不穏
深夜にヒューお兄様夫婦はこっそりと家を出た。翌日に王家から公妾としてミーシャさんを寄越せって遣いがきたからマジでタッチセーフだった。ありがとうクリス様。陛下自身がミーシャさん狙ってるとかなんの冗談だ。私のお義姉様に手を出さないで欲しい。
「昔以上に横暴になっているな」
「やはり引き摺り落とすしかないのでは」
「前準備の期間が欲しいですね」
お父様たちも不穏度高くなって参りました。
ちなみに多分辺境までは人差し向けないと思う。今回の件で流石に貴族たちから猛反発が出る様になったので。
誰だって自分の妻や娘がそんな目にあう可能性は出来るだけ排除しておきたい。
魔力が高い人間の多い高位の貴族ほど今回の件では強い抗議をしている。我が家もそこに含まれている。
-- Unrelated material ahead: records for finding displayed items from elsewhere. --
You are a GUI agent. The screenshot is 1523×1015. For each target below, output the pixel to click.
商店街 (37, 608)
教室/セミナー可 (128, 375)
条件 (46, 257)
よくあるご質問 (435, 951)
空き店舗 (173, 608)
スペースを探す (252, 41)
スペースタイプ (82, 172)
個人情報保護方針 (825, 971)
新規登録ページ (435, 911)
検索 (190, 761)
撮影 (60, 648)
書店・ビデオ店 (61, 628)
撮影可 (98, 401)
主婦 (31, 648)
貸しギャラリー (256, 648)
「せめて前王陛下が御壮健であれば、そう思わざるを得ませんね」
ジュードお義兄様がそう言う。
前王陛下か。
突然の病気で療養のために王都から離れた場所で静養してるって聞いたことがある。私が物心ついた頃には既に今の陛下が陛下だったものだからよく知らない。
「何にしてもよく知らせてくれた」
「最近は王宮の様子も掴みにくいとの事ですしね」
私に向いた視線に黙って頭を下げた。
「妖精がそんなに言うことを聞くものなのですね」
「それは契約者との関係性によるよぅ……」
ジュードお義兄様の感心したような言葉に、お兄様の妖精がのんびりと答える。
「ブルー」という名は彼が元々持っていたものらしい。いつも眠そうにしているブルーだけれど、アルお兄様が本気でキレたときなんかはキッと目が吊り上がる。
……とはいえ、危険がないときはこうやってのんびりと話すらしい。
「僕たちの力と人間の力はねぇ。関係がふかぁくなるほど、呼応するようにたかぁくなったり、ひくぅくなったりするんだぁ…。だからねぇ、もうねぇ。相性だよねぇ」
目を擦りながらのんびりと言うブルーになるほど、とジュードお義兄様は頷いた。
「うん。じゃあ僕には無理だね。だって僕は友人のように接したことはないし」
ドーベルマンのような妖精には小さなオレンジ色の羽が付いている。その頭をヨシヨシと撫でるその姿は完全に信頼し合う相棒なのだけれど。
嬉しそうに尻尾を振る妖精にちょっぴり穏やかな気分になった。